Reproduce every one of the following lines verbatim, from the first to the last, with no changes or omissions.

━━━━━━━━━━━━━━━━

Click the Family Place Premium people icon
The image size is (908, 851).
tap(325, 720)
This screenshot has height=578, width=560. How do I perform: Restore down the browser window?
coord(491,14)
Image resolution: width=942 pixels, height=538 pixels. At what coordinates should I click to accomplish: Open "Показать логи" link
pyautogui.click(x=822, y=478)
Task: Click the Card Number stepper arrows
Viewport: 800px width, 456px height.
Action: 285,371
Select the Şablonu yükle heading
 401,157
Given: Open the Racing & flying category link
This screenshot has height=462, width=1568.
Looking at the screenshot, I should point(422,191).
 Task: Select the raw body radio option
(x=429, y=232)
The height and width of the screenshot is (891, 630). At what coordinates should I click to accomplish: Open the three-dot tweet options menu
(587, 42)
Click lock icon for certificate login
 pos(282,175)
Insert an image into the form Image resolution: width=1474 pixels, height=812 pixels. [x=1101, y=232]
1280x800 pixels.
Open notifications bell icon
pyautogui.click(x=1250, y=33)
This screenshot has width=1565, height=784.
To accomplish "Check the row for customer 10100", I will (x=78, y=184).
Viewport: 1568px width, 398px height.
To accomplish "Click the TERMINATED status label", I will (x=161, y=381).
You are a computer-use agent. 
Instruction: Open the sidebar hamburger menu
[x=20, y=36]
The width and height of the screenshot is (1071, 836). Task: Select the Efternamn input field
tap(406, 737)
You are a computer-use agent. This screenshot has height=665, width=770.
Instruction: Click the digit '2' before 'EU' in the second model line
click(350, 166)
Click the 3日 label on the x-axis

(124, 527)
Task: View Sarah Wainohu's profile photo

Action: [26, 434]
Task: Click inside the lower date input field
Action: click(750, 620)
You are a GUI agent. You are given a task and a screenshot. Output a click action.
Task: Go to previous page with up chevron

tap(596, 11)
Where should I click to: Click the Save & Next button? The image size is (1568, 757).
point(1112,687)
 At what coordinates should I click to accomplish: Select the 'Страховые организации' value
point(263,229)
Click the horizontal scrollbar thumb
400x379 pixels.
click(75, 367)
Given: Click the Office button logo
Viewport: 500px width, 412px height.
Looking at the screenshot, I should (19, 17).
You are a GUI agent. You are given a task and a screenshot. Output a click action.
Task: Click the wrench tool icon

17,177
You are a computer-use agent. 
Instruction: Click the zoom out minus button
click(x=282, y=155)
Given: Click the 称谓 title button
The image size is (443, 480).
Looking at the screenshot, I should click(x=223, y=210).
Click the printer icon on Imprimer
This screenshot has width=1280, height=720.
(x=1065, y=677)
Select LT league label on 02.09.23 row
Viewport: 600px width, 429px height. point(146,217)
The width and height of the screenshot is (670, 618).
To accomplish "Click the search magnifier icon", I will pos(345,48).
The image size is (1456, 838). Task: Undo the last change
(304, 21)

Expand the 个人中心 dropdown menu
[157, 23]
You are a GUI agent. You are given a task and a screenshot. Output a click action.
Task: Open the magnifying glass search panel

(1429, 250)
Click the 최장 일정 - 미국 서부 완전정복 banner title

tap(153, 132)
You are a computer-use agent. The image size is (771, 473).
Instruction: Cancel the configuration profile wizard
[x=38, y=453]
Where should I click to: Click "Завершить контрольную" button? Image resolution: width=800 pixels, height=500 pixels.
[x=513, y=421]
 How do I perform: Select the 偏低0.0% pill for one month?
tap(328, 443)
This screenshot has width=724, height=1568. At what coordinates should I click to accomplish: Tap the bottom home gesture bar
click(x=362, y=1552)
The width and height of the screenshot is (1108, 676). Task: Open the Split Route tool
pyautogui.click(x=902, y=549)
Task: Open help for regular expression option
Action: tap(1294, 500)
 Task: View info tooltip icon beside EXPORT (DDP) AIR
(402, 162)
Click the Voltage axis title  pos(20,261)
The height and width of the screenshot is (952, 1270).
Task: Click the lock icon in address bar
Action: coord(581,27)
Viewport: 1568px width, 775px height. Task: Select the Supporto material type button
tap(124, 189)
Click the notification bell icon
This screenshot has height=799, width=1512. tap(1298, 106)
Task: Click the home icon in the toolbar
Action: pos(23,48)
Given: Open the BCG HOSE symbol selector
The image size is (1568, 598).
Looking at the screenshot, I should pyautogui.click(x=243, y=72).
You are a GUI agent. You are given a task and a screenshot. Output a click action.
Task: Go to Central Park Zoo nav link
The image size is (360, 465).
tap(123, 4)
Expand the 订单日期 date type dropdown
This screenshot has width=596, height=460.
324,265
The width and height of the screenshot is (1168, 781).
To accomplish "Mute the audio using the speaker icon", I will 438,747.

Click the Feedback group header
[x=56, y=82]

━━━━━━━━━━━━━━━━

- Answer to this exercise -
Click the Family Place Premium people icon
The image size is (908, 851).
tap(325, 720)
This screenshot has height=578, width=560. How do I perform: Restore down the browser window?
coord(491,14)
Image resolution: width=942 pixels, height=538 pixels. At what coordinates should I click to accomplish: Open "Показать логи" link
pyautogui.click(x=822, y=478)
Task: Click the Card Number stepper arrows
Viewport: 800px width, 456px height.
Action: 285,371
Select the Şablonu yükle heading
 401,157
Given: Open the Racing & flying category link
This screenshot has height=462, width=1568.
Looking at the screenshot, I should point(422,191).
 Task: Select the raw body radio option
(x=429, y=232)
The height and width of the screenshot is (891, 630). At what coordinates should I click to accomplish: Open the three-dot tweet options menu
(587, 42)
Click lock icon for certificate login
 pos(282,175)
Insert an image into the form Image resolution: width=1474 pixels, height=812 pixels. [x=1101, y=232]
1280x800 pixels.
Open notifications bell icon
pyautogui.click(x=1250, y=33)
This screenshot has width=1565, height=784.
To accomplish "Check the row for customer 10100", I will (x=78, y=184).
Viewport: 1568px width, 398px height.
To accomplish "Click the TERMINATED status label", I will (x=161, y=381).
You are a computer-use agent. 
Instruction: Open the sidebar hamburger menu
[x=20, y=36]
The width and height of the screenshot is (1071, 836). Task: Select the Efternamn input field
tap(406, 737)
You are a computer-use agent. This screenshot has height=665, width=770.
Instruction: Click the digit '2' before 'EU' in the second model line
click(350, 166)
Click the 3日 label on the x-axis

(124, 527)
Task: View Sarah Wainohu's profile photo

Action: [26, 434]
Task: Click inside the lower date input field
Action: click(750, 620)
You are a GUI agent. You are given a task and a screenshot. Output a click action.
Task: Go to previous page with up chevron

tap(596, 11)
Where should I click to: Click the Save & Next button? The image size is (1568, 757).
point(1112,687)
 At what coordinates should I click to accomplish: Select the 'Страховые организации' value
point(263,229)
Click the horizontal scrollbar thumb
400x379 pixels.
click(75, 367)
Given: Click the Office button logo
Viewport: 500px width, 412px height.
Looking at the screenshot, I should (19, 17).
You are a GUI agent. You are given a task and a screenshot. Output a click action.
Task: Click the wrench tool icon

17,177
You are a computer-use agent. 
Instruction: Click the zoom out minus button
click(x=282, y=155)
Given: Click the 称谓 title button
The image size is (443, 480).
Looking at the screenshot, I should click(x=223, y=210).
Click the printer icon on Imprimer
This screenshot has width=1280, height=720.
(x=1065, y=677)
Select LT league label on 02.09.23 row
Viewport: 600px width, 429px height. point(146,217)
The width and height of the screenshot is (670, 618).
To accomplish "Click the search magnifier icon", I will pos(345,48).
The image size is (1456, 838). Task: Undo the last change
(304, 21)

Expand the 个人中心 dropdown menu
[157, 23]
You are a GUI agent. You are given a task and a screenshot. Output a click action.
Task: Open the magnifying glass search panel

(1429, 250)
Click the 최장 일정 - 미국 서부 완전정복 banner title

tap(153, 132)
You are a computer-use agent. The image size is (771, 473).
Instruction: Cancel the configuration profile wizard
[x=38, y=453]
Where should I click to: Click "Завершить контрольную" button? Image resolution: width=800 pixels, height=500 pixels.
[x=513, y=421]
 How do I perform: Select the 偏低0.0% pill for one month?
tap(328, 443)
This screenshot has width=724, height=1568. At what coordinates should I click to accomplish: Tap the bottom home gesture bar
click(x=362, y=1552)
The width and height of the screenshot is (1108, 676). Task: Open the Split Route tool
pyautogui.click(x=902, y=549)
Task: Open help for regular expression option
Action: tap(1294, 500)
 Task: View info tooltip icon beside EXPORT (DDP) AIR
(402, 162)
Click the Voltage axis title  pos(20,261)
The height and width of the screenshot is (952, 1270).
Task: Click the lock icon in address bar
Action: coord(581,27)
Viewport: 1568px width, 775px height. Task: Select the Supporto material type button
tap(124, 189)
Click the notification bell icon
This screenshot has height=799, width=1512. tap(1298, 106)
Task: Click the home icon in the toolbar
Action: pos(23,48)
Given: Open the BCG HOSE symbol selector
The image size is (1568, 598).
Looking at the screenshot, I should pyautogui.click(x=243, y=72).
You are a GUI agent. You are given a task and a screenshot. Output a click action.
Task: Go to Central Park Zoo nav link
The image size is (360, 465).
tap(123, 4)
Expand the 订单日期 date type dropdown
This screenshot has width=596, height=460.
324,265
The width and height of the screenshot is (1168, 781).
To accomplish "Mute the audio using the speaker icon", I will 438,747.

Click the Feedback group header
[x=56, y=82]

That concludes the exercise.